*Task requirements*:
Would you set down every line of the data below exactly as it reads?

*Study material*:

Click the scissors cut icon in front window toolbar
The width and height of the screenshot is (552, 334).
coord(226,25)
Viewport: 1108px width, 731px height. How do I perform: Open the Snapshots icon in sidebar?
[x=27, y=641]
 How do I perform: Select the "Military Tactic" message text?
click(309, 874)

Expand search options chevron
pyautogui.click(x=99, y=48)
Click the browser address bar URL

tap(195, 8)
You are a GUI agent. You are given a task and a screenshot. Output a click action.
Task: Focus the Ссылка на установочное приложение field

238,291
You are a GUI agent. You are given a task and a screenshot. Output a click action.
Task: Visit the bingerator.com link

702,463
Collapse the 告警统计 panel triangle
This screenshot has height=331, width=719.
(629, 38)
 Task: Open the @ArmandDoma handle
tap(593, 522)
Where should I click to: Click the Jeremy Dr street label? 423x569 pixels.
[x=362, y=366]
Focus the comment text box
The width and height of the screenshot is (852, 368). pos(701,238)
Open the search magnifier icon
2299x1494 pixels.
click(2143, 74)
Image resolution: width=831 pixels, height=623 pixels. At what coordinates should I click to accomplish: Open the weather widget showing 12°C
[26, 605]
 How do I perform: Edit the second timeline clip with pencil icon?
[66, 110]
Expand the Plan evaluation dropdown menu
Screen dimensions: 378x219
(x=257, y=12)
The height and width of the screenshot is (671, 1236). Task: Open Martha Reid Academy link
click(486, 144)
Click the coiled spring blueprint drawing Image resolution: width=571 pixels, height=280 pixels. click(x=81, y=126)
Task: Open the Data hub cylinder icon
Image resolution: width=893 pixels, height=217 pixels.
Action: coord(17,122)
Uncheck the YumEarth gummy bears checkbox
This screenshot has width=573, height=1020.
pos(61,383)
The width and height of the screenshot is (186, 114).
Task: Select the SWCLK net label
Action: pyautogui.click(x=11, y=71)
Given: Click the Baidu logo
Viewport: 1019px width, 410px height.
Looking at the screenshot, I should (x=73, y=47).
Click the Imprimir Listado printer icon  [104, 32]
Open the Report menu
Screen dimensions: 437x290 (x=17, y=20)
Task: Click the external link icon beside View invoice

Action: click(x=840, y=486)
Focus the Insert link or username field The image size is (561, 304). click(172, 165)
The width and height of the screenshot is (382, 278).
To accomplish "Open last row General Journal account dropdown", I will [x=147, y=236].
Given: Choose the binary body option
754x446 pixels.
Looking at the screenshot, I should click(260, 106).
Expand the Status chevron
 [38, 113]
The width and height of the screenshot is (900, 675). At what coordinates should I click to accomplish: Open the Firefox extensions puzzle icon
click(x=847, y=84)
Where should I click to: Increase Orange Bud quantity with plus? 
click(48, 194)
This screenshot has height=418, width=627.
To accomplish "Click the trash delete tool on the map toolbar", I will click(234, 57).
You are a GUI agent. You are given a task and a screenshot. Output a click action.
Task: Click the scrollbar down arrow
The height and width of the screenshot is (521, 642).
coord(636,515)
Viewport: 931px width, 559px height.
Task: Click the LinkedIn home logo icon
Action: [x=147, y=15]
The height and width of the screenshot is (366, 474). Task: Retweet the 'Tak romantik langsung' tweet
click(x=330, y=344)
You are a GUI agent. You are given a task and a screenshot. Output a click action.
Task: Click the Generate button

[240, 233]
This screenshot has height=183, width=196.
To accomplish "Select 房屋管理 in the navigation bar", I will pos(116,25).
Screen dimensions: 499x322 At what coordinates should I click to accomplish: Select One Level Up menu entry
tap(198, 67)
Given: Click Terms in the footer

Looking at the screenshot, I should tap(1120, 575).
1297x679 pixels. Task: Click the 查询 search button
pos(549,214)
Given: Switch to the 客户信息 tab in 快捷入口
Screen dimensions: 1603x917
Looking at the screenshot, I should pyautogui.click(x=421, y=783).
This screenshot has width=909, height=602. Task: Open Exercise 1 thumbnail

*Response to the exercise*:
Click the scissors cut icon in front window toolbar
The width and height of the screenshot is (552, 334).
coord(226,25)
Viewport: 1108px width, 731px height. How do I perform: Open the Snapshots icon in sidebar?
[x=27, y=641]
 How do I perform: Select the "Military Tactic" message text?
click(309, 874)

Expand search options chevron
pyautogui.click(x=99, y=48)
Click the browser address bar URL

tap(195, 8)
You are a GUI agent. You are given a task and a screenshot. Output a click action.
Task: Focus the Ссылка на установочное приложение field

238,291
You are a GUI agent. You are given a task and a screenshot. Output a click action.
Task: Visit the bingerator.com link

702,463
Collapse the 告警统计 panel triangle
This screenshot has height=331, width=719.
(629, 38)
 Task: Open the @ArmandDoma handle
tap(593, 522)
Where should I click to: Click the Jeremy Dr street label? 423x569 pixels.
[x=362, y=366]
Focus the comment text box
The width and height of the screenshot is (852, 368). pos(701,238)
Open the search magnifier icon
2299x1494 pixels.
click(2143, 74)
Image resolution: width=831 pixels, height=623 pixels. At what coordinates should I click to accomplish: Open the weather widget showing 12°C
[26, 605]
 How do I perform: Edit the second timeline clip with pencil icon?
[66, 110]
Expand the Plan evaluation dropdown menu
Screen dimensions: 378x219
(x=257, y=12)
The height and width of the screenshot is (671, 1236). Task: Open Martha Reid Academy link
click(486, 144)
Click the coiled spring blueprint drawing Image resolution: width=571 pixels, height=280 pixels. click(x=81, y=126)
Task: Open the Data hub cylinder icon
Image resolution: width=893 pixels, height=217 pixels.
Action: coord(17,122)
Uncheck the YumEarth gummy bears checkbox
This screenshot has width=573, height=1020.
pos(61,383)
The width and height of the screenshot is (186, 114).
Task: Select the SWCLK net label
Action: pyautogui.click(x=11, y=71)
Given: Click the Baidu logo
Viewport: 1019px width, 410px height.
Looking at the screenshot, I should (x=73, y=47).
Click the Imprimir Listado printer icon  [104, 32]
Open the Report menu
Screen dimensions: 437x290 (x=17, y=20)
Task: Click the external link icon beside View invoice

Action: click(x=840, y=486)
Focus the Insert link or username field The image size is (561, 304). click(172, 165)
The width and height of the screenshot is (382, 278).
To accomplish "Open last row General Journal account dropdown", I will [x=147, y=236].
Given: Choose the binary body option
754x446 pixels.
Looking at the screenshot, I should click(260, 106).
Expand the Status chevron
 [38, 113]
The width and height of the screenshot is (900, 675). At what coordinates should I click to accomplish: Open the Firefox extensions puzzle icon
click(x=847, y=84)
Where should I click to: Increase Orange Bud quantity with plus? 
click(48, 194)
This screenshot has height=418, width=627.
To accomplish "Click the trash delete tool on the map toolbar", I will click(234, 57).
You are a GUI agent. You are given a task and a screenshot. Output a click action.
Task: Click the scrollbar down arrow
The height and width of the screenshot is (521, 642).
coord(636,515)
Viewport: 931px width, 559px height.
Task: Click the LinkedIn home logo icon
Action: [x=147, y=15]
The height and width of the screenshot is (366, 474). Task: Retweet the 'Tak romantik langsung' tweet
click(x=330, y=344)
You are a GUI agent. You are given a task and a screenshot. Output a click action.
Task: Click the Generate button

[240, 233]
This screenshot has height=183, width=196.
To accomplish "Select 房屋管理 in the navigation bar", I will pos(116,25).
Screen dimensions: 499x322 At what coordinates should I click to accomplish: Select One Level Up menu entry
tap(198, 67)
Given: Click Terms in the footer

Looking at the screenshot, I should tap(1120, 575).
1297x679 pixels. Task: Click the 查询 search button
pos(549,214)
Given: Switch to the 客户信息 tab in 快捷入口
Screen dimensions: 1603x917
Looking at the screenshot, I should pyautogui.click(x=421, y=783).
This screenshot has width=909, height=602. Task: Open Exercise 1 thumbnail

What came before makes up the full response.